Čapek o mieszkankach Sewilli
Z fenomenalnych Listów z podróży Karela Čapka fragment o mieszkankach Sewilli w przekładzie Piotra Godlewskiego:
Wszystko, co teraz nastąpi, niech będzie powiedziane na cześć i chwałę mieszkanek Sewilli. Są drobne i czarne, czarnowłose, o czarnych i ślizgających się oczach, i chodzą przeważnie w czarnych sukniach; mają drobne ręce i nogi, jak wymaga stara liryka rycerska, i wyglądają, jakby właśnie szły do spowiedzi, to znaczy nabożnie i odrobinę grzesznie. Ale co dodaje im szczególnej chwały i godności, to peineta, wysoki grzebień z szylkretu, koronujący każdą mieszkankę Sewilli; grzebień bogaty i triumfalny, podobny do korony lub aureoli. To pomysłowe zwieńczenie zmienia każdą czarną chiquitę w wysoką i dostojną damę; z takim czymś na głowie trzeba kroczyć dumnie, nieść głowę jak monstrancję i strzelać tylko oczami, co też mieszkanki Sewilli robią.
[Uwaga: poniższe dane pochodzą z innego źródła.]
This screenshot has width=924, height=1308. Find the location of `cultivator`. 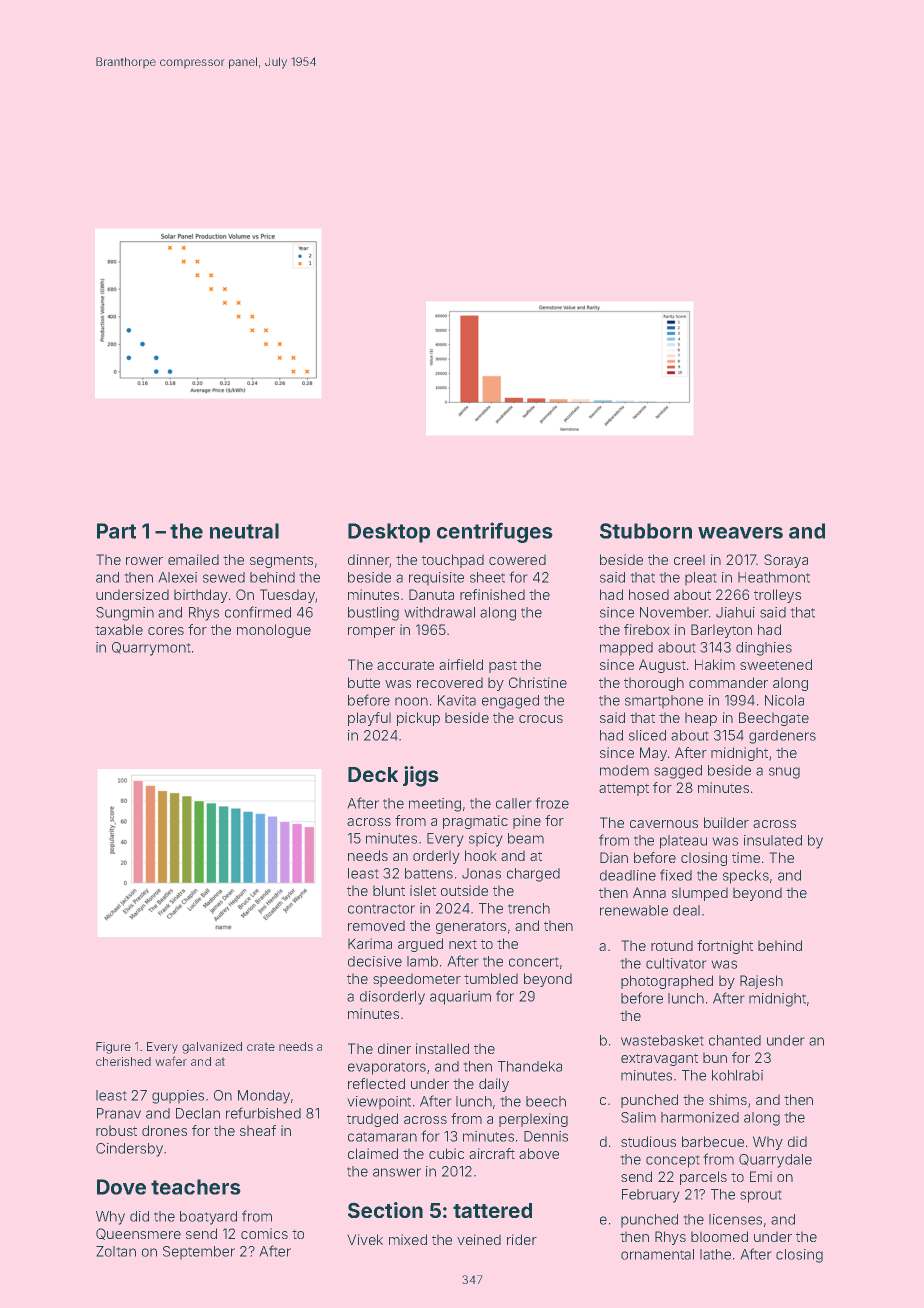

cultivator is located at coordinates (676, 963).
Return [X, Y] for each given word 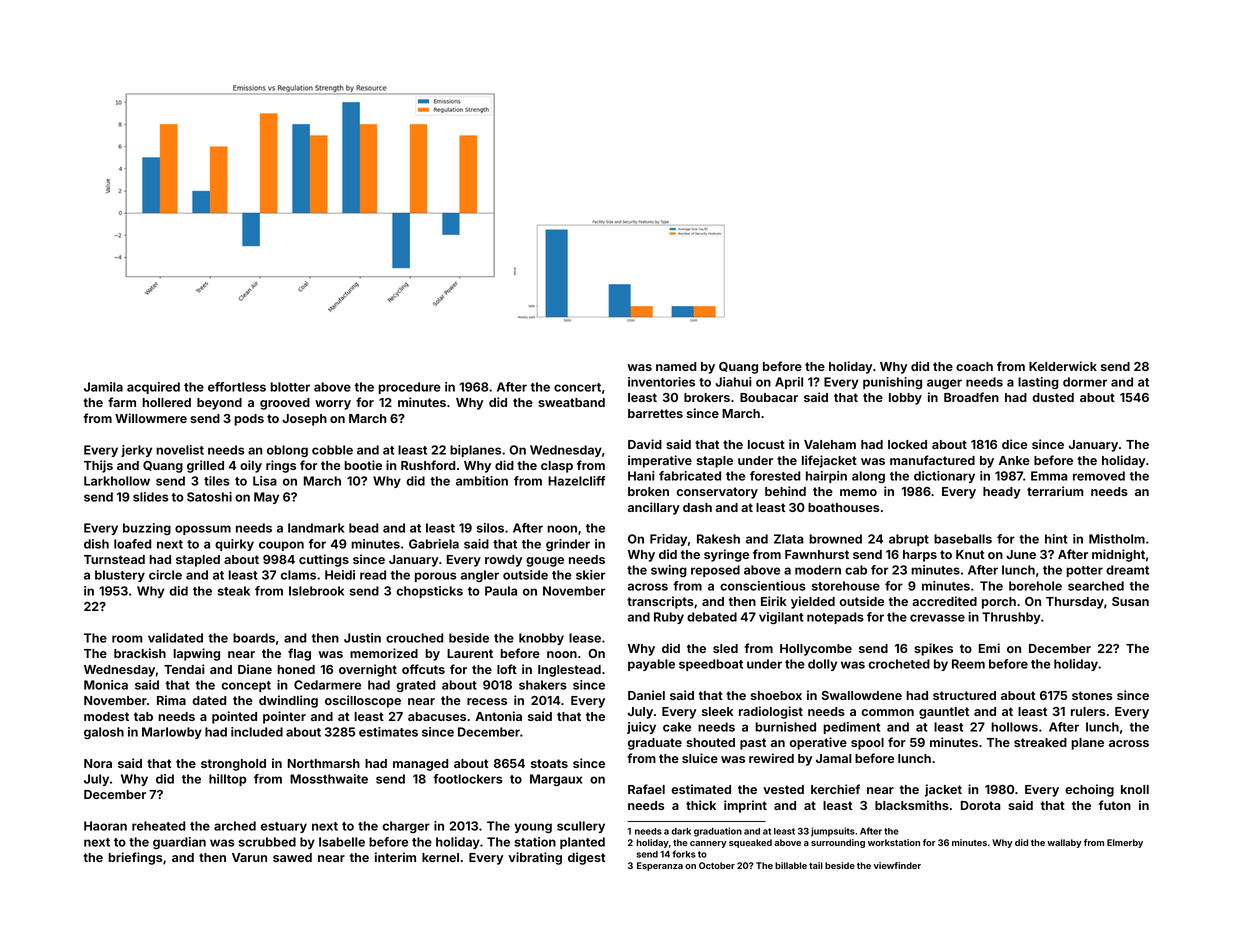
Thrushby [1011, 618]
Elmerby [1125, 843]
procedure [410, 388]
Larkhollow [117, 481]
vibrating [535, 858]
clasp [557, 467]
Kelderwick [1063, 366]
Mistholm [1117, 539]
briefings [135, 858]
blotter [290, 387]
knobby [541, 639]
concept [246, 686]
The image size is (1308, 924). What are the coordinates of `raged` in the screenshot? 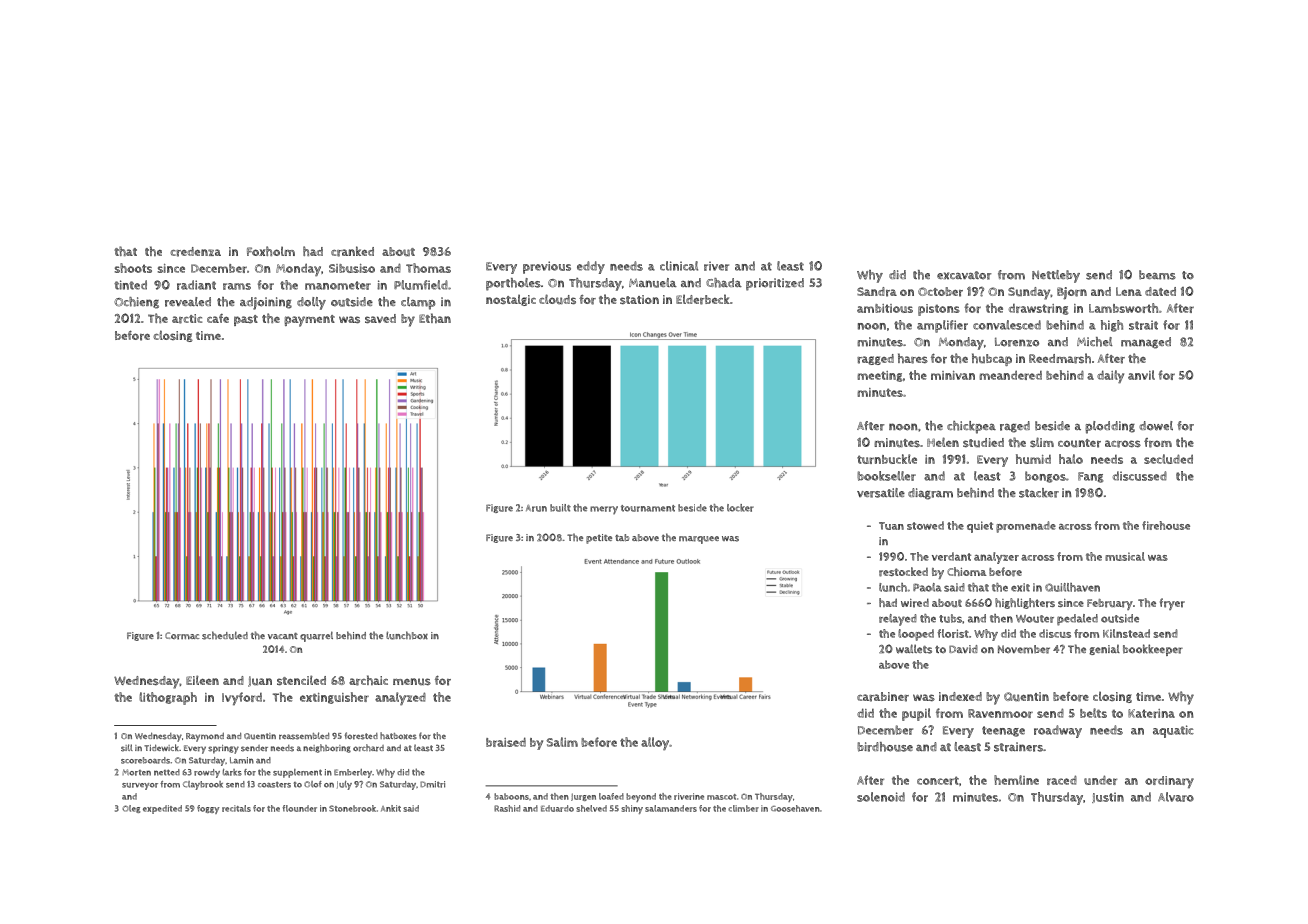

Drugim i jeszcze większym powodem do chwały mieszkanek Sewilli jest mantyla, koronkowy szal przerzucony przez ów królewski grzebień; mantyla czarna lub biała, podobna do zasłony muzułmanek, do kaptura pokutnika, do mitry arcykapłana i hełmu zdobywcy; mantyla, która służy do tego, by kobietę zarazem koronowała, zasłaniała i pozwalała jej prześwitywać w sposób najbardziej uwodzicielski. Jak żyję, nie widziałem na kobietach nic bardziej dostojnego i wyrafinowanego od tego połączenia klasztoru, haremu i woalki kurtyzany.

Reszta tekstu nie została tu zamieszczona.